==== Materials provided ====

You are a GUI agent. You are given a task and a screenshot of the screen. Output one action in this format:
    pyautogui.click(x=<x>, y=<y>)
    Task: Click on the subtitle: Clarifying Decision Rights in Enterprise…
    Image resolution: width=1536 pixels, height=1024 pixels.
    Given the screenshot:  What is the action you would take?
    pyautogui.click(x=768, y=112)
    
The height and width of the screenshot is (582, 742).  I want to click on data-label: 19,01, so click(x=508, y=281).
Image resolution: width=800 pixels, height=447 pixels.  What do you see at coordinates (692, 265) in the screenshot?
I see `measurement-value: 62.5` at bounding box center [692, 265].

====

• Exercise directions:
Rewrite the lines of the items above as a numbered list, omitting any blank lines.

• Response area:
1. You are a GUI agent. You are given a task and a screenshot of the screen. Output one action in this format:
2.     pyautogui.click(x=<x>, y=<y>)
3.     Task: Click on the subtitle: Clarifying Decision Rights in Enterprise…
4.     Image resolution: width=1536 pixels, height=1024 pixels.
5.     Given the screenshot:  What is the action you would take?
6.     pyautogui.click(x=768, y=112)
7. The height and width of the screenshot is (582, 742).  I want to click on data-label: 19,01, so click(x=508, y=281).
8. Image resolution: width=800 pixels, height=447 pixels.  What do you see at coordinates (692, 265) in the screenshot?
9. I see `measurement-value: 62.5` at bounding box center [692, 265].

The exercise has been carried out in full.